Raising our own herd of meat kids has been challenging, enriching, fun, not-so-fun . . . all of the above. There are many times when the last thing we want to do at the end of a twelve-hour farm shift is more farm work. Alas, these four kids are living beings that need and deserve our best care, day in and day out; and because we really believe in what we are doing, it is not too difficult to muster the energy required to do just that. This whole experience circles back to the fact that we are consumers of meat. More than that, we are striving to be conscious consumers of meat. For us, that means coming face-to-face with all that choice entails; it means that we will see the process through from beginning to end, and that we will try to “do things the right way” from pasture to plate.
Our goal is to keep Satchmo, Smithers, Dill, and Tuna as healthy and as happy as possible. We make nutritious food available to them in an outdoor environment that is perfectly suited to goats; and we personally interact with them, showing them affection on a daily basis. If we are going to be consuming meat, we want it to be coming from an animal that we know was happy and healthy during its lifetime. And a significant reason for why we have chosen to raise four goats is so we can nourish not only ourselves, but also our family & friends with the very same peace of mind.
We have received a few common questions on the subject: Why don’t you just raise them as pets? Don’t you think that it’s wrong to kill them? These are valid questions and deserve answers. It is our view that goats fall into a category of working farm animals that are called to a productive life (just as we are!). The herd of milking goats here at Consider Bardwell is a prime example of that. They work hard to give us clean, nutritive milk, which is then made into cheeses of excellent quality. They “come to work” twice per day, seven days per week; and between their “shifts” (a.k.a. between milkings), they are rewarded with lush, fertile pasture and all of the tasty shrubs and weeds that grow around it. In order to do all of this, they need to be bred every year. As is the case with humans, with all animals, without babies there is no milk. So, there are kids every year—kids whose gender it is impossible to select or predict. Some are female and can be raised as milking goats, while others are male and cannot. In a world where meat is consumed, it makes sense for those kids to become meat. It is their most productive purpose. In that way, meat is a necessary byproduct of dairy.
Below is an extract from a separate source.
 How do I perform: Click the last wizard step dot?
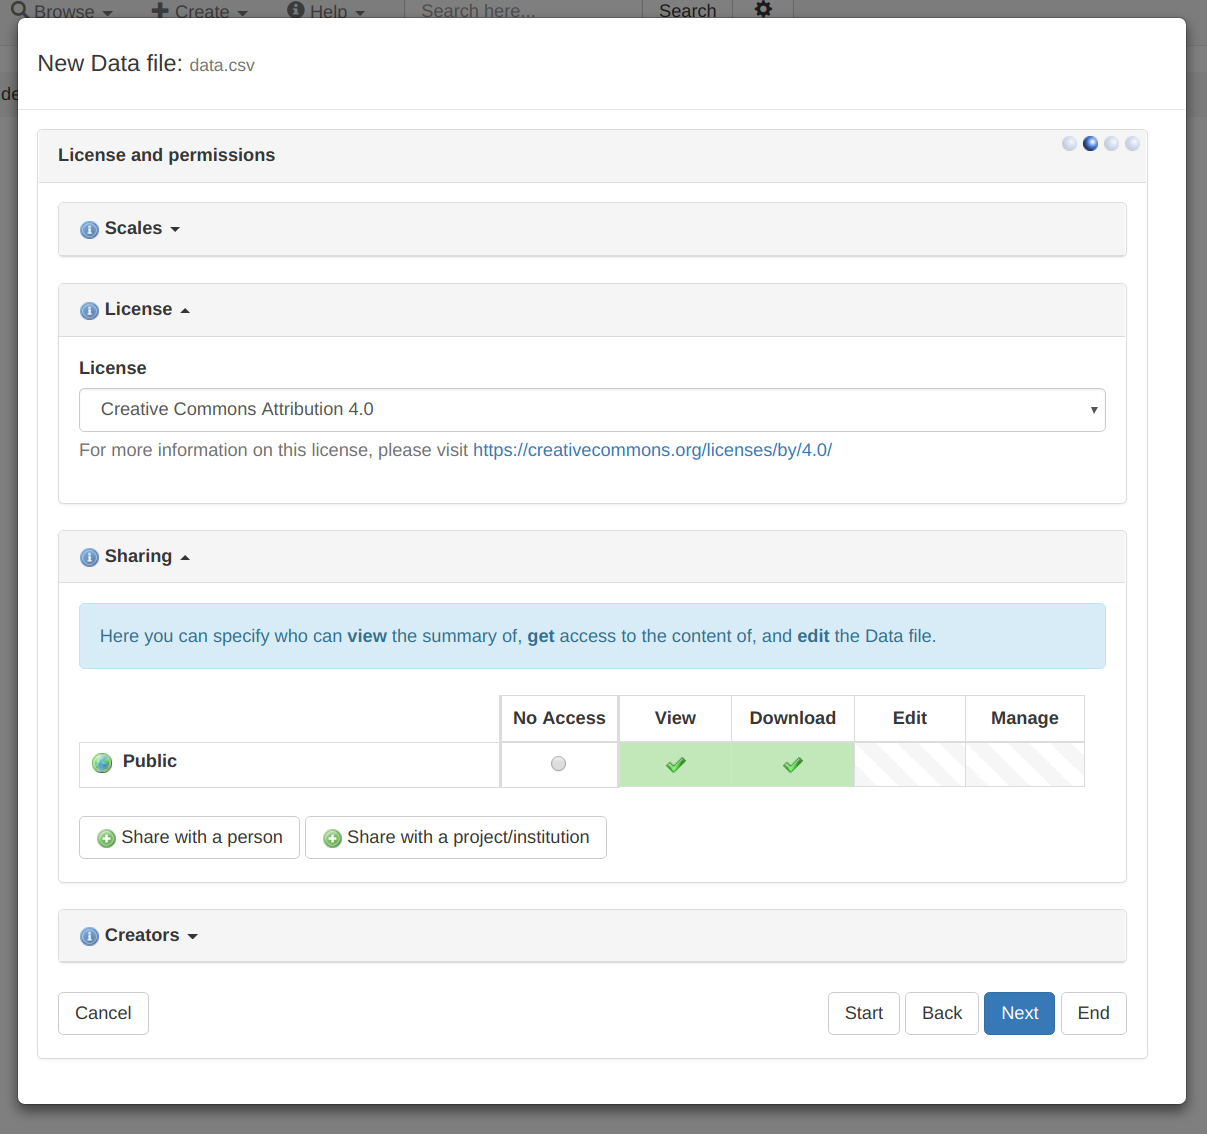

As for the final step in the process—slaughtering—it is an inherently difficult task. We have yet to perform it ourselves, but we have given it a lot of thought. Let this much be clear: no, we do not take pleasure in the idea or the act of killing anything. We anticipate that the final act of our goats’ lives will be a painful and emotional one for us. Nevertheless, it is a part of the production of all meat. And as consumers of meat, we have already had a hand in the slaughter of those animals we have consumed—whether we see it or not.
So long as we slaughter our goats in a humane manner, it is an act that we believe is acceptable and in no way “wrong.” Their meat will help to sustain our bodies and give us the energy needed to live, and that seems reason enough. Moreover, that goes without saying that the meat kids who are being raised on the farm for sale—who will be slaughtered and processed at an Animal Welfare Approved facility—help to pay our salaries, giving us the ability to make an honest living. Their mothers, the milkers, do the same. They make our lives here possible. So it goes on our little experimental homestead at Consider Bardwell Farm. We owe so much to these goats, and so we try to give back to them the best way we know: by caring for them, by loving them, and by giving them the best lives that we can.